Telstra set to deploy 2Gbps 4G before end of year

Spectrum refarming and new technology to be a 4G foundation for Telstra as 5G approaches, its director of Networks Mike Wright has told ZDNet.

Telstra has teamed up with Ericsson, Netgear, and Qualcomm to successfully test a 2Gbps prototype LTE device in an Ericsson lab in Sweden.

The test involved an aggregation of 100MHz from a combination of low and mid-band spectrum, combined with 4x4 multiple-input and multiple-output (MIMO) technology, and a Netgear Nighthawk mobile router.

Telstra director of Networks Mike Wright told ZDNet the company will retrofit 2Gbps LTE on some of its towers before the end of the year.

"Anywhere where there is a high density in traffic is where we'll put 2 gigabit capability," Wright said.

"The obvious place you start with is where there's a known high traffic density -- classic areas are things like the inner cities out for three [to] four kilometres, and then if you have industrial areas, or a hotspot, or a town."

After launching its 1Gbps-capable 4G network last year, Wright said the telco is refarming a collection of its spectrum to support the higher speeds, and would follow the same type of rollout pattern for the latest upgrade.

"What we'll do is we'll go back, we'll use some more of our spectrum and some more of this technology to take it to 2 gigabits," he said.

"The beauty of having a 2Gbps 4G layer means the transition between 5G and 4G is far less noticeable, and in fact it will feel 5G-like. So it gives us a foundation so that the early 5G devices will feel like they're on 5G even when they're on 4G."

Wright explained the 2Gbps peak speeds are for the downlink from tower to device, and the company expects compatible handsets to follow soon, given the uptake of 1Gbps devices last year.
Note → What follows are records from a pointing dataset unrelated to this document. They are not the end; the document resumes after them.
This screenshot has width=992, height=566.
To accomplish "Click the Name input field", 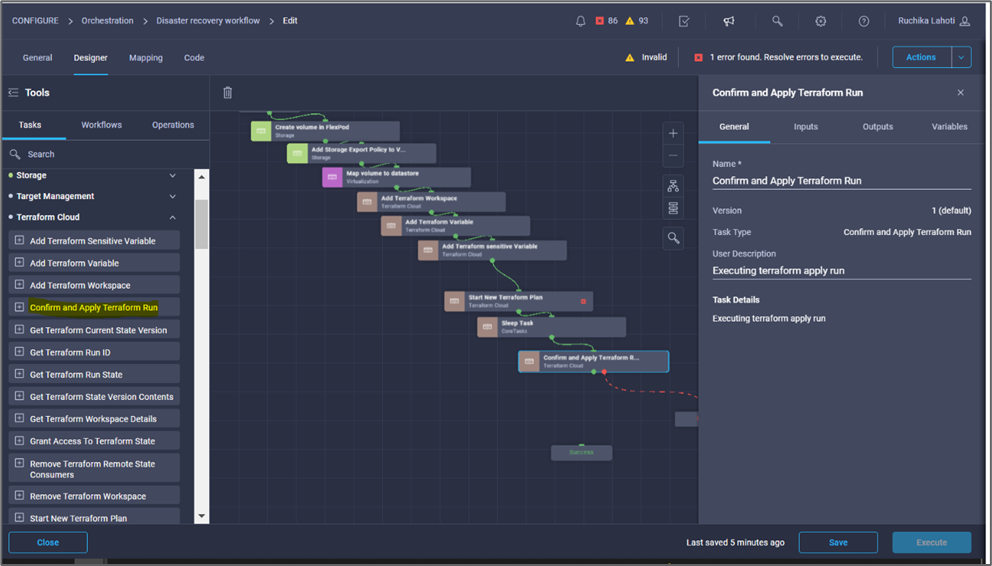I will 840,181.

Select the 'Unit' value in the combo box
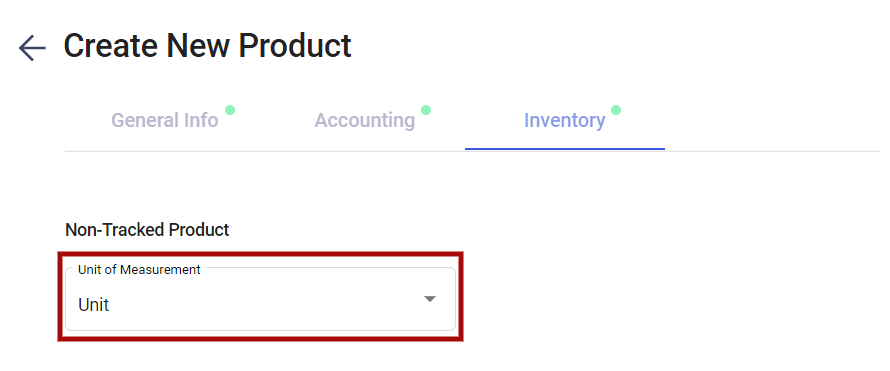(x=94, y=305)
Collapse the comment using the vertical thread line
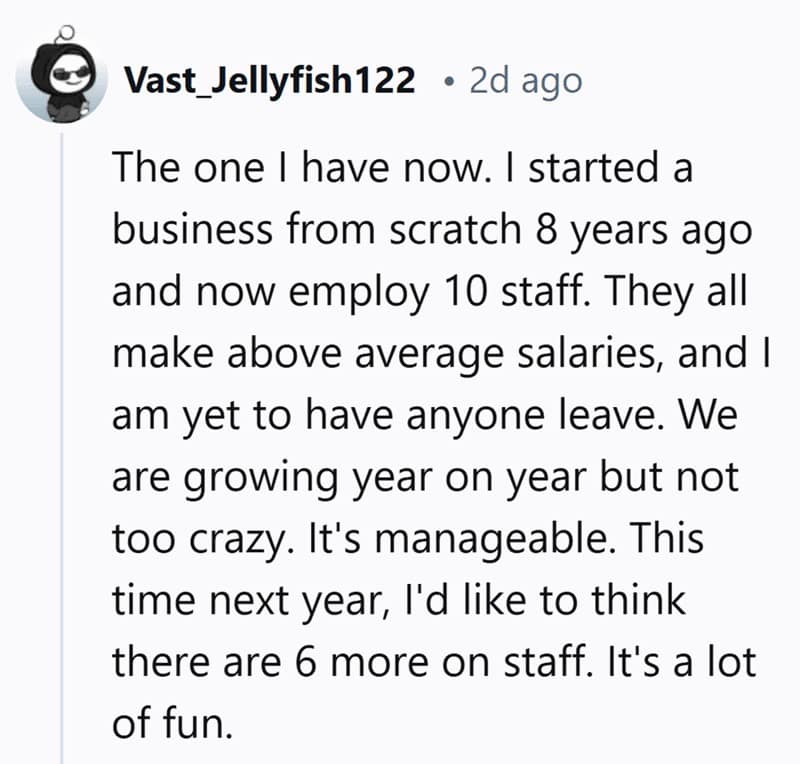 coord(63,450)
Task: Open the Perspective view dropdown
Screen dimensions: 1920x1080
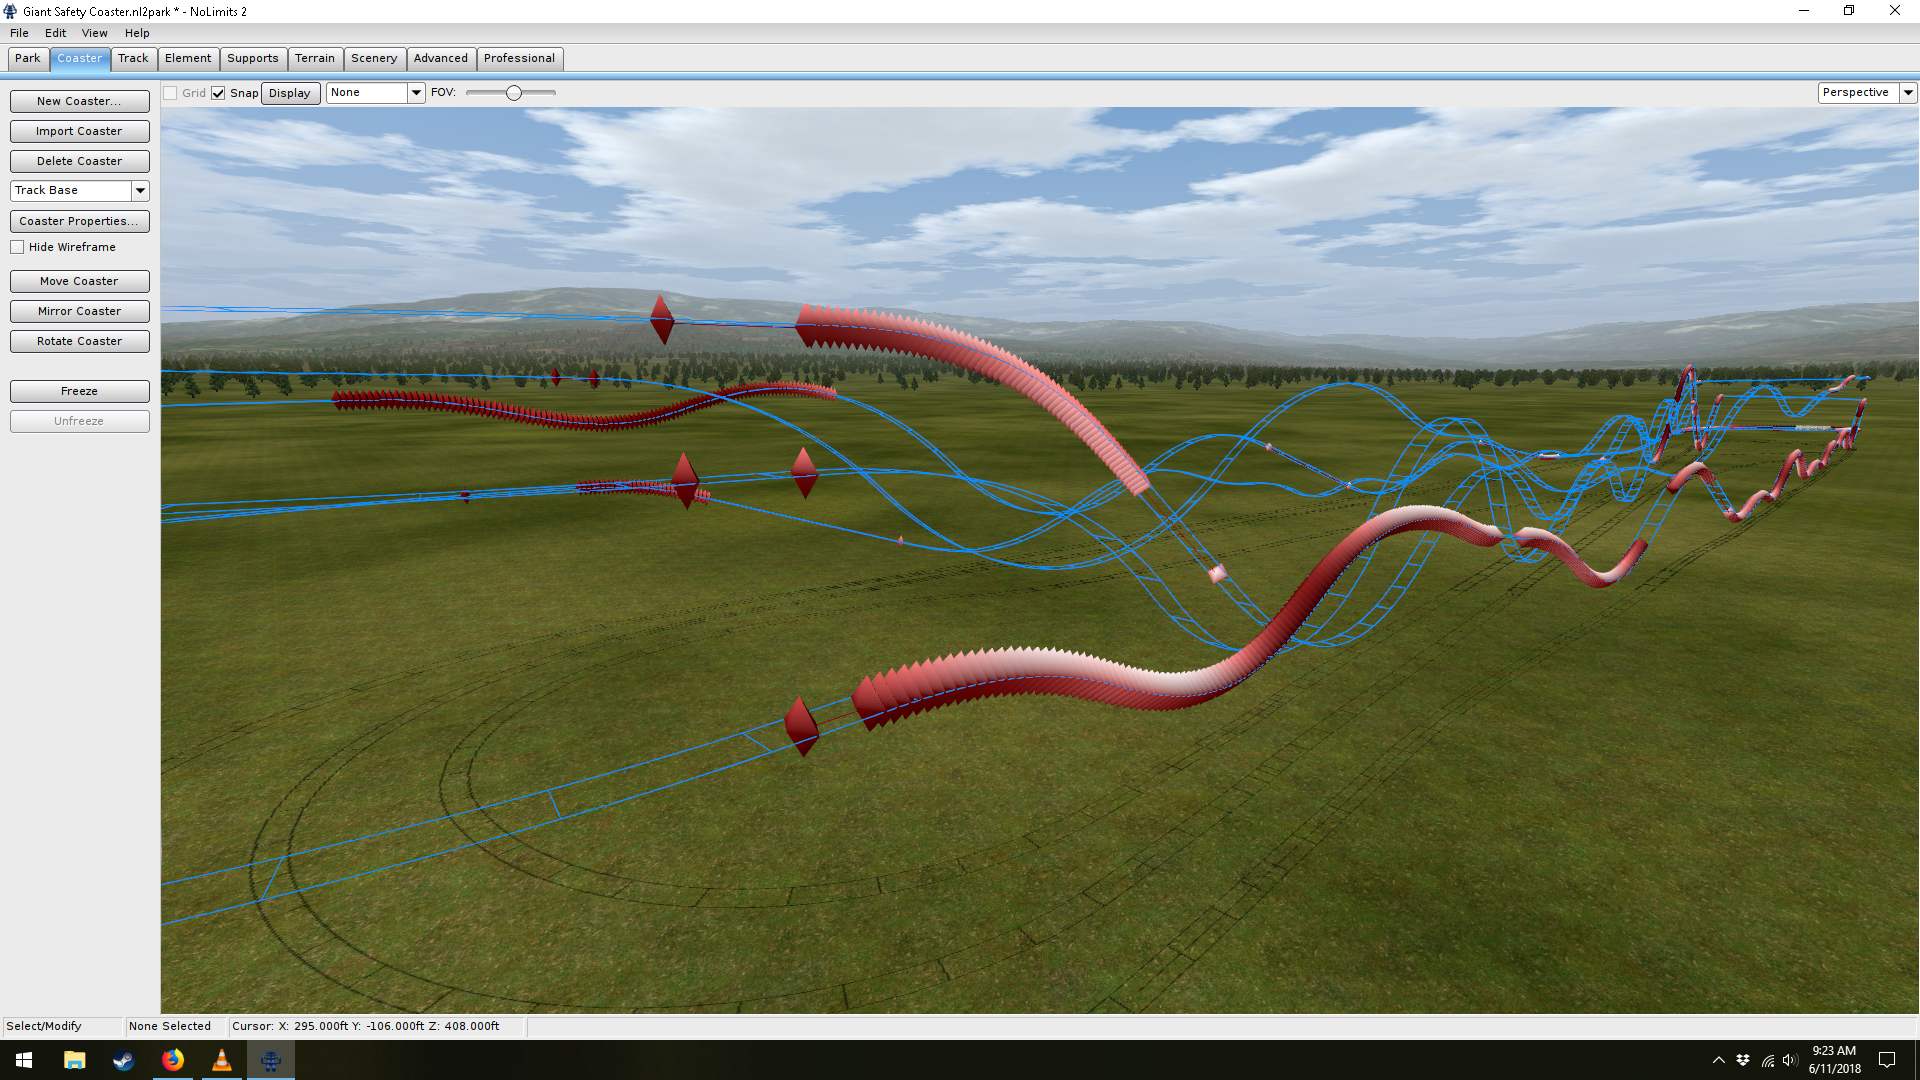Action: pyautogui.click(x=1908, y=92)
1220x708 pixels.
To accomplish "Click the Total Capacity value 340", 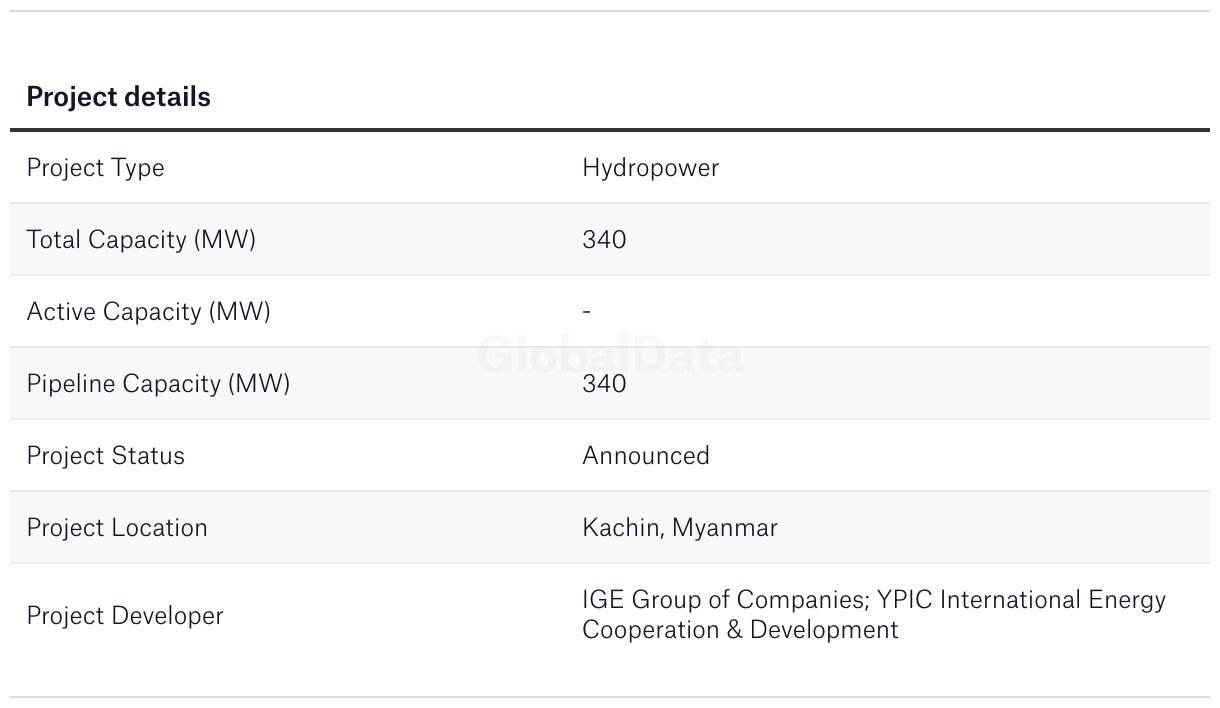I will [604, 240].
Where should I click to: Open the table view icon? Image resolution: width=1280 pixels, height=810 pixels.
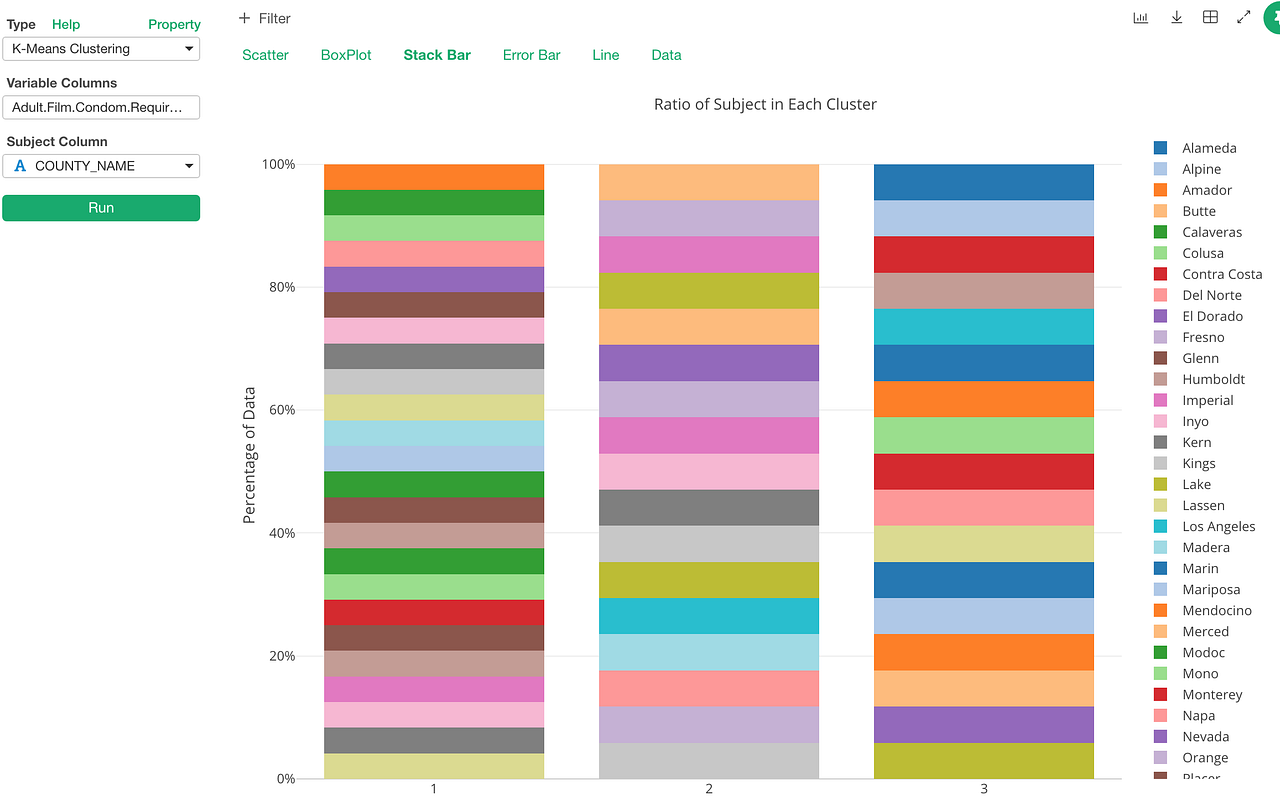(x=1210, y=17)
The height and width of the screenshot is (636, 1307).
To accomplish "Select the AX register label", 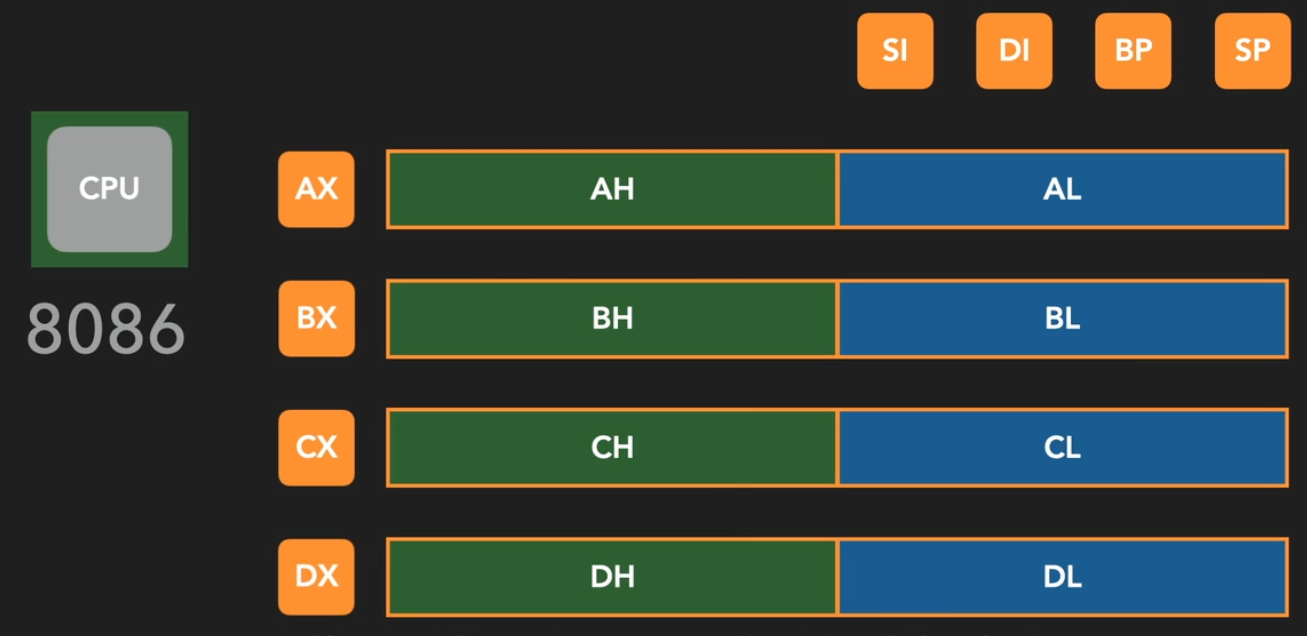I will (x=316, y=189).
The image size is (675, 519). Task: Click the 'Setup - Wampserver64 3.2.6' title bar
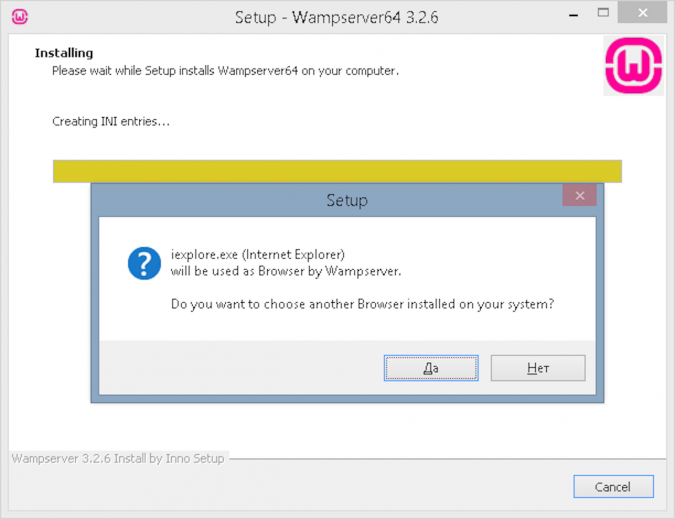336,17
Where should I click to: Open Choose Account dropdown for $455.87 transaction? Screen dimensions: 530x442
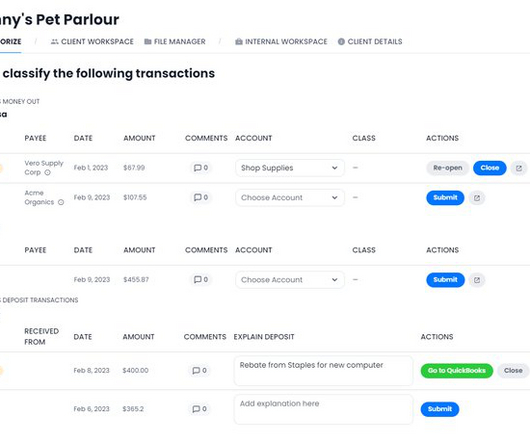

"We were very surprised about how quickly within six months of the Wi-Fi device coming out with gigabit, we started to see multiple handsets," he said.

"As Qualcomm brings out new silicon with this capability, the handset manufacturers will adopt it in the next cycle of handset manufacture -- and the rate and pace of this uptake in my career has rapidly sped up.

"You can expect that all 5G devices will have this capability natively because that's the state of the art in the silicon."

Thanks to its investment in fibre to towers over the last decade, Wright said the telco is able to upgrade its network very quickly to boost speeds.

In Febraury, Telstra demonstrated 2Gbps LTE thanks to five 20MHz 4G carriers across three frequency bands, with each carrier using 4x4 MIMO and 256 Quadrature Amplitude Moderation.

At Mobile World Congress, the telco said 2018 would see the deployment of over 1,000 small cells in metro areas to increase capacity, and 5G to go live in major cities and some regional areas in 2019.

Earlier this week the company announced its satellite small cells product, dubbed the 4GX-lite Mobile Satellite Small Cell, which is being pitched as allowing those in remote areas to co-fund a satellite-backed extension of the telco's mobile network.

The company is looking to deploy 500 of the satellite small cells in the next three years, and with speeds on the cells limited to less than 6Mbps, Telstra said they are not meant to support high-definition video streaming or video calls.